This is an extremely open-ended question. Here are some possible answers:
- Large databases
MySQL will, if correctly configured (may also be dependent on OS configuration) support larger databases than you are likely to need.
PHP is unaffected by this, so as long as you don't try to fetch more than a reasonable number of rows at once, and your database is correctly indexed etc, PHP will have no impact on its performance
- Runtime performance of web applications
PHP is generally measured as being amongst the worst-performing languages for general purpose computing. Moreover, it also has a worse startup time than compiled things such as JSP, or ASPNET. The startup time problem can be mitigated by using one of the several open source, free or commercial PHP accelerators.
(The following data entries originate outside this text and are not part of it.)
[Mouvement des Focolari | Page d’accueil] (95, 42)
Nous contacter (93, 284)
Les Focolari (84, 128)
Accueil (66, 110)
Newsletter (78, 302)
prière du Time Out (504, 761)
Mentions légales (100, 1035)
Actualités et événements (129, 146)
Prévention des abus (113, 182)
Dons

These don't significantly affect runtime performance.
However, although PHP is not fast for general purpose programming, some of the features mean you can get generally good performance for web applications. This is because its string handling functions (etc) are generally pretty quick, even for largish strings.
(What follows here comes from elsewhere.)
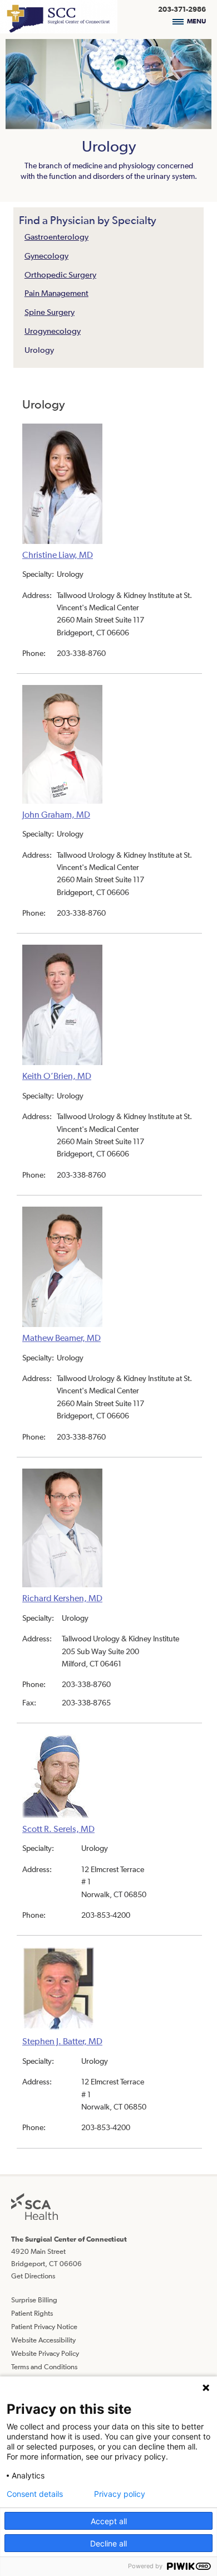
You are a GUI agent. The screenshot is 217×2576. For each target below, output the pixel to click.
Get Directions (33, 2276)
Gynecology (46, 255)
Profiling your application is the only way to determine where the bottlenecks are.
Generally speaking, it is possible to create an inefficient application in any language or technology if you use it in an inappropriate way.
A lot of the time, raw performance doesn't matter too much, because either PHP is spending most of its time doing database queries (a common situation), or you're more concerned about scalability.
- Scalability
If used correctly, PHP can be extremely scalable. This is because it's a shared-nothing architecture, and doesn't rely on threaded platforms (whereas ASP does to a large extent, as does Coldfusion. Java and .NET do to a lesser extent). PHP's design to cope with prefork and CGI model servers, inadvertently caused it to be extremely scalable.
Note that your database still has to be scalable enough; for most applications this is going to be the critical point.
Note also that scalability is not the same as runtime performance, and it's extremely common to see a big performance drop if you move to a more scalable system. This is why you may see pages load more slower on that huge cluster than on your single-server development platform.